◆ **Stated problem**: State how many lines of the records below contain the string "chart". Give only the number.

[Rows from a dataset]
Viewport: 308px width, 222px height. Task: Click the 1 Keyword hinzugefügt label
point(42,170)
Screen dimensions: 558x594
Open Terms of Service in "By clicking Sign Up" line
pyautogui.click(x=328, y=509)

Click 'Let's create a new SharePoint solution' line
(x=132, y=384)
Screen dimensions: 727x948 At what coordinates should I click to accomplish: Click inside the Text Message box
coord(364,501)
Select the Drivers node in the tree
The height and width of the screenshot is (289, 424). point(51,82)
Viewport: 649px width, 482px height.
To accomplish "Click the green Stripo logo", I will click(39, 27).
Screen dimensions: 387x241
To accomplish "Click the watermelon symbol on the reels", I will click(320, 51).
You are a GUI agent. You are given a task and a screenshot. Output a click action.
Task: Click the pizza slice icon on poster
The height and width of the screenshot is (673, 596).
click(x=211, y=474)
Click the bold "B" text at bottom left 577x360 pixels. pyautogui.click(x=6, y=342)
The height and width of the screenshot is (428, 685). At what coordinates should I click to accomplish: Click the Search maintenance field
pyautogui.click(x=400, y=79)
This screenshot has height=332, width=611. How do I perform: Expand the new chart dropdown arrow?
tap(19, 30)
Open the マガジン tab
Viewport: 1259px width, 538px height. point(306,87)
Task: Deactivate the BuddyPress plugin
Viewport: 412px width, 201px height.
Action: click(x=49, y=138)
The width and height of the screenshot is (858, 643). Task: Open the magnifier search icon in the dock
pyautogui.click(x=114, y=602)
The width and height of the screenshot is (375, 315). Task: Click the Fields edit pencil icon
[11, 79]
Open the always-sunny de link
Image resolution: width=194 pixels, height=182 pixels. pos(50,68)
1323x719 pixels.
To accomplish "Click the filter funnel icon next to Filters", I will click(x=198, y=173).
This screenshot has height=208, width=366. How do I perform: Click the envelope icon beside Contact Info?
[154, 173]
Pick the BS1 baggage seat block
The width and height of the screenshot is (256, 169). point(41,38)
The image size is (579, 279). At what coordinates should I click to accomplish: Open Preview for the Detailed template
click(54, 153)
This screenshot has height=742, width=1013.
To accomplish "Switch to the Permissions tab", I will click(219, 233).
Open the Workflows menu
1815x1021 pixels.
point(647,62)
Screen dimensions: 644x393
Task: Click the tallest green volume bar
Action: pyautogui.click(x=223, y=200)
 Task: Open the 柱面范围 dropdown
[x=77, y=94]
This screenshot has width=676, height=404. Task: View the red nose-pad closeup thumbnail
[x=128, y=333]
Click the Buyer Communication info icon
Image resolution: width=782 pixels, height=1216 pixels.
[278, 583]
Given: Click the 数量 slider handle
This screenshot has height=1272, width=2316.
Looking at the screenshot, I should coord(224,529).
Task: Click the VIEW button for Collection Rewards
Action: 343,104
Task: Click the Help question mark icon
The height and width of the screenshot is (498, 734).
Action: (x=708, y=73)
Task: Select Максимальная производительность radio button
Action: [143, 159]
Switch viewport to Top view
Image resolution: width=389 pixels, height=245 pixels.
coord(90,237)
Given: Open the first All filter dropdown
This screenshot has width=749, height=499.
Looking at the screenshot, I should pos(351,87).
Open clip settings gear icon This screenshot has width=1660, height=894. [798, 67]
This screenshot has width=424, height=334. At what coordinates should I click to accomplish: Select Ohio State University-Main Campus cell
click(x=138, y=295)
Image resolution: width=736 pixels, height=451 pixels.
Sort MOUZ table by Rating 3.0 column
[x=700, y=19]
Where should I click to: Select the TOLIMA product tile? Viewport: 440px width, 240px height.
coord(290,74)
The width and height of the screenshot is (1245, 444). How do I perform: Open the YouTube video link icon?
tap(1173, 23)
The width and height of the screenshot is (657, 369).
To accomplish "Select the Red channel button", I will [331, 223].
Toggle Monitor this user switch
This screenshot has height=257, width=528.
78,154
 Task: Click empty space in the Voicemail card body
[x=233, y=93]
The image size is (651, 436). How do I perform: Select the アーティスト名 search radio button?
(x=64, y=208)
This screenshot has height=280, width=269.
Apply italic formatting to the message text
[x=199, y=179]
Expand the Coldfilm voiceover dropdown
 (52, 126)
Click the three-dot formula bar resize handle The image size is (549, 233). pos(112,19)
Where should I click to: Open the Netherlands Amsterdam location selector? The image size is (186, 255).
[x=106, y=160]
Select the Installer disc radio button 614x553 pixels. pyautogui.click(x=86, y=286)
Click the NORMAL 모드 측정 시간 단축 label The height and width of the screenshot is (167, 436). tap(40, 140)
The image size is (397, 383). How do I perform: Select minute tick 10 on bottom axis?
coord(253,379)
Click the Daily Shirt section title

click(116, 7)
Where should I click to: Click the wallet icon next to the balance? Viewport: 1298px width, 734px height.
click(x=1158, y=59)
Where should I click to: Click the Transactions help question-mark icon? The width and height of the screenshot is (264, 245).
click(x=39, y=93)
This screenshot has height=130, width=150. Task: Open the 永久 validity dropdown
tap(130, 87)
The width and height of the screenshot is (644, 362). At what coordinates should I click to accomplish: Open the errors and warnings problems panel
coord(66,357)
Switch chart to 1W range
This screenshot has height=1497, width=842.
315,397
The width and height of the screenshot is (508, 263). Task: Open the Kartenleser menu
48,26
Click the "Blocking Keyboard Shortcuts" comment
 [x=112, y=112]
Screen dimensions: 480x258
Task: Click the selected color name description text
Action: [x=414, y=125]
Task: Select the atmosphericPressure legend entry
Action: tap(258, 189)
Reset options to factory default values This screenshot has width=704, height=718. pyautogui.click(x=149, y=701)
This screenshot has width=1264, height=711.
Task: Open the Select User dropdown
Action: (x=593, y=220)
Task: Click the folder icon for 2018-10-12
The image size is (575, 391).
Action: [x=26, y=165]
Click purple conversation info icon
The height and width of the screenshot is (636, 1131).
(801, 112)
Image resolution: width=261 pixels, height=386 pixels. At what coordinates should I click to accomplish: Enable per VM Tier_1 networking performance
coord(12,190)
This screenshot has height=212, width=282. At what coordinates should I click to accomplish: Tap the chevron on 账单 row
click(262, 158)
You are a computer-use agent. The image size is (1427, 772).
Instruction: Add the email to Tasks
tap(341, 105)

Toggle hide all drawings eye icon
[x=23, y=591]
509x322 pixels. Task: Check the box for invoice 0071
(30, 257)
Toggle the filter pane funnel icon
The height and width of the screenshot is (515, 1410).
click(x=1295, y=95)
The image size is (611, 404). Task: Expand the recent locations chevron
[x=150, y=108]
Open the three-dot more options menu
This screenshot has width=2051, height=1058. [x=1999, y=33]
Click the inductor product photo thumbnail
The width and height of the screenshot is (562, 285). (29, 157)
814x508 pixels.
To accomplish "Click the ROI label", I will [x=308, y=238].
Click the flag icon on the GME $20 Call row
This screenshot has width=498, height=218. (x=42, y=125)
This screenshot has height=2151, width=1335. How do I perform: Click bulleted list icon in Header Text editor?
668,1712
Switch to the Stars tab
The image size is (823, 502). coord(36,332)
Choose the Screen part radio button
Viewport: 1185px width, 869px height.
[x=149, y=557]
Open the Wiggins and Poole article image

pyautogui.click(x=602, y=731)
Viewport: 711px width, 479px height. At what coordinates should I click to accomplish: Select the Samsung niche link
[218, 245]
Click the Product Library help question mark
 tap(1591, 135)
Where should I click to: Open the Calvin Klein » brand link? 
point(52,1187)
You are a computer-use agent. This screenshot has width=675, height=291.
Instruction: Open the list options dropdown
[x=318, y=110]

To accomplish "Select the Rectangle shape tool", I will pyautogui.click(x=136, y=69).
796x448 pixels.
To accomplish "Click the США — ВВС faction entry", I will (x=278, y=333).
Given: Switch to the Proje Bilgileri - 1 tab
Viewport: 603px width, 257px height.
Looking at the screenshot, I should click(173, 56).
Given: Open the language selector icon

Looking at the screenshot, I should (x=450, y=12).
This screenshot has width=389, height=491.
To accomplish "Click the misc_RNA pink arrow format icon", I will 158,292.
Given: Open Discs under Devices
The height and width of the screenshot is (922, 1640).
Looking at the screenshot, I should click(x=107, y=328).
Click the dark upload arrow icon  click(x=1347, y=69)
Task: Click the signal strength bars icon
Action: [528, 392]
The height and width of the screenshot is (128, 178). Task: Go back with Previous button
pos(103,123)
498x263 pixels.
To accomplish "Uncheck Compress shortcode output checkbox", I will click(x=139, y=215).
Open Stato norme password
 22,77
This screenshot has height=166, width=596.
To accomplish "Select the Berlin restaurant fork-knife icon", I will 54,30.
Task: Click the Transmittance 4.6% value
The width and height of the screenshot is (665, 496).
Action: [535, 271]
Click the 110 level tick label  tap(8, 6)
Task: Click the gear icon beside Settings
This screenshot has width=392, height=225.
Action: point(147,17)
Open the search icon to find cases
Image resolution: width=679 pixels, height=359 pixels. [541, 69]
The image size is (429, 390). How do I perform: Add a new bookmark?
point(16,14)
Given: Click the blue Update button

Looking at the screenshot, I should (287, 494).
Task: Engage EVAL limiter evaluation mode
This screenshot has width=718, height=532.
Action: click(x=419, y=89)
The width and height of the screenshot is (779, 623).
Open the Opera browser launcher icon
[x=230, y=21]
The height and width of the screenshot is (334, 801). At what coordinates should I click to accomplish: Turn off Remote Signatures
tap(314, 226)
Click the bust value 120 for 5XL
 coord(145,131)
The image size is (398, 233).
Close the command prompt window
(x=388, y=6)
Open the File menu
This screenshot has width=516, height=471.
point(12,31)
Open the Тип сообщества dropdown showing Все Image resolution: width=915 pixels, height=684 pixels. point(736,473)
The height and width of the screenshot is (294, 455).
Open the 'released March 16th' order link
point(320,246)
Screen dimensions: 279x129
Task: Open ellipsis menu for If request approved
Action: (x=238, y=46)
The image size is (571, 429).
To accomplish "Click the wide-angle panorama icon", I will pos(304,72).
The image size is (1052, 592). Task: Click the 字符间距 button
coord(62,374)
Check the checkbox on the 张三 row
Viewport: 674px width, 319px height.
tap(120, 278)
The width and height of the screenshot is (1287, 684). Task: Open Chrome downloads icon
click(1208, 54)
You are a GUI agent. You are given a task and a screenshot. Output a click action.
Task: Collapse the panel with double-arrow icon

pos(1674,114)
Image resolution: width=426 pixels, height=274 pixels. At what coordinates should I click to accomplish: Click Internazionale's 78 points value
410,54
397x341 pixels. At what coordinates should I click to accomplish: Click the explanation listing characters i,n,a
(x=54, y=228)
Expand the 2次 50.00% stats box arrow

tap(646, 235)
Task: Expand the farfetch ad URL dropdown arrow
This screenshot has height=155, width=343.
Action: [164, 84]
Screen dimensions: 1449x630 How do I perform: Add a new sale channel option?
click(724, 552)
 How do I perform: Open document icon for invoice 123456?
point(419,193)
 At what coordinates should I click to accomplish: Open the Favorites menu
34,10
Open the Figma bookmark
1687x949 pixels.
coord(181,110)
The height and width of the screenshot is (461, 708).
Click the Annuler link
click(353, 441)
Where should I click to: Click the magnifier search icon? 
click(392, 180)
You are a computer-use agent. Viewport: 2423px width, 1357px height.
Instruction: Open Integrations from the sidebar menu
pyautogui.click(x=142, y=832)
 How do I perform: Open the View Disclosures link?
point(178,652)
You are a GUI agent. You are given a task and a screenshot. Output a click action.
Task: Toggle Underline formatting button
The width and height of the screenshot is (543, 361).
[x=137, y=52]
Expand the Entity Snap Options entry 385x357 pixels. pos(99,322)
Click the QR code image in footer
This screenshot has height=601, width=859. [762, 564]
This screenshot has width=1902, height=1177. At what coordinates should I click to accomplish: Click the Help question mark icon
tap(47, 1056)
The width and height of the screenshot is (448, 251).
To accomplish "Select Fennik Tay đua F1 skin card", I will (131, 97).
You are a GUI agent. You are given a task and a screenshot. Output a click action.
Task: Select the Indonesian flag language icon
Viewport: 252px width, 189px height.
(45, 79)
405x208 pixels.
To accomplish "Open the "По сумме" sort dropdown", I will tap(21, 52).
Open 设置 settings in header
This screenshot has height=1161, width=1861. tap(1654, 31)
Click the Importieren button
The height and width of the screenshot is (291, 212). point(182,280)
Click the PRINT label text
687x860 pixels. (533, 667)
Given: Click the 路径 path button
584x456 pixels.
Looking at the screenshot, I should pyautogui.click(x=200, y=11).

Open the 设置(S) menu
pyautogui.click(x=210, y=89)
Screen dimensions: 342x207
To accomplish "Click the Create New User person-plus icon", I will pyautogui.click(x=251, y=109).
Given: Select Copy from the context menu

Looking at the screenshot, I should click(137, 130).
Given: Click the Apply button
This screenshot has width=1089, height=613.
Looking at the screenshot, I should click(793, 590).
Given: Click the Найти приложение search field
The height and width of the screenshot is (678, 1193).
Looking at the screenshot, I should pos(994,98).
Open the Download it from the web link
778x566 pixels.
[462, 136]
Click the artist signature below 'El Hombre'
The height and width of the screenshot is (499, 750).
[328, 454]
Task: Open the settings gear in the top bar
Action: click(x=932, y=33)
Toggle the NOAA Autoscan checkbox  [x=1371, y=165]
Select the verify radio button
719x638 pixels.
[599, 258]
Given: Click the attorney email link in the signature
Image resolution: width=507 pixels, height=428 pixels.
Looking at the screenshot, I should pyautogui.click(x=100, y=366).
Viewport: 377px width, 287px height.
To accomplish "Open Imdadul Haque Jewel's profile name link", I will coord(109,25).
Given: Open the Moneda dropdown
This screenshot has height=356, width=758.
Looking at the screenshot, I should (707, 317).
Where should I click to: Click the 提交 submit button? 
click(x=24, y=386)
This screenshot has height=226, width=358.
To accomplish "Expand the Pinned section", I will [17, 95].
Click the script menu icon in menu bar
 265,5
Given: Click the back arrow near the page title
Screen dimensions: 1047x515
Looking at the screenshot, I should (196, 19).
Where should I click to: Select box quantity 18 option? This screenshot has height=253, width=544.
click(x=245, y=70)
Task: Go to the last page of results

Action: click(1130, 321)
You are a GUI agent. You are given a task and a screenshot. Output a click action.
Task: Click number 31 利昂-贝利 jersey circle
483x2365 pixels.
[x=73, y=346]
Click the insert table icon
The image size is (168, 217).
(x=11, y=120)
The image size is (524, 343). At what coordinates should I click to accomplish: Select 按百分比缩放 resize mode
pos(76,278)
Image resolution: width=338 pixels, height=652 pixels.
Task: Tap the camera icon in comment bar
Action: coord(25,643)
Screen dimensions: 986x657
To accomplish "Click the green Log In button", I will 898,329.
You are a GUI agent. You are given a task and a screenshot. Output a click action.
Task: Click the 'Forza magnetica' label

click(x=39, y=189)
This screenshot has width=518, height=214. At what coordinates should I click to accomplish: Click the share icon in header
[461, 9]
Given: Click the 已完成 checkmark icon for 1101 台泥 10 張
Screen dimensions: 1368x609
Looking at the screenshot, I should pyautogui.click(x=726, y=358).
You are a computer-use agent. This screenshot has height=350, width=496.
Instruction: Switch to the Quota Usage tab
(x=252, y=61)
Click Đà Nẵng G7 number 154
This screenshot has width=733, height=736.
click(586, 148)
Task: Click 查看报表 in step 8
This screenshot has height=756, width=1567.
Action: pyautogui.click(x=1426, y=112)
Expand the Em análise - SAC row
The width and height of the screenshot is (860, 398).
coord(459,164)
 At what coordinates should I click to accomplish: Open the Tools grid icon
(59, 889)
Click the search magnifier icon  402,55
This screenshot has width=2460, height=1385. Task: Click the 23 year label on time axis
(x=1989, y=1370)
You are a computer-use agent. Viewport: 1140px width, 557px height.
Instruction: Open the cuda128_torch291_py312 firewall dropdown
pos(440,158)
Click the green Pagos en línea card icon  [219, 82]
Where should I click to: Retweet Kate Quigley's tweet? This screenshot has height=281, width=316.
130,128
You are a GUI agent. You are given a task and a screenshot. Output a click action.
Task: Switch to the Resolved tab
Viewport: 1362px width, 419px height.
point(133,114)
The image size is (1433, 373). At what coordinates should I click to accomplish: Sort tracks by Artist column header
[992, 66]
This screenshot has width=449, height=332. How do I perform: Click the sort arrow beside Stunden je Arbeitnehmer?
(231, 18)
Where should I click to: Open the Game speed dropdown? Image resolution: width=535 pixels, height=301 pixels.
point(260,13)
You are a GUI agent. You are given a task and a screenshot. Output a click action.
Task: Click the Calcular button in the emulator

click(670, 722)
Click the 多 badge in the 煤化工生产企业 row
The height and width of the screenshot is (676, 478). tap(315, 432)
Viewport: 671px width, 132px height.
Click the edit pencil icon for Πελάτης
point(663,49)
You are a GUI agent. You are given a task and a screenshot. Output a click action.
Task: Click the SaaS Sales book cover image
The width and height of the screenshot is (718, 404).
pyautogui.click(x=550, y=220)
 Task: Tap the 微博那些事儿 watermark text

◆ **Answer in full**: 2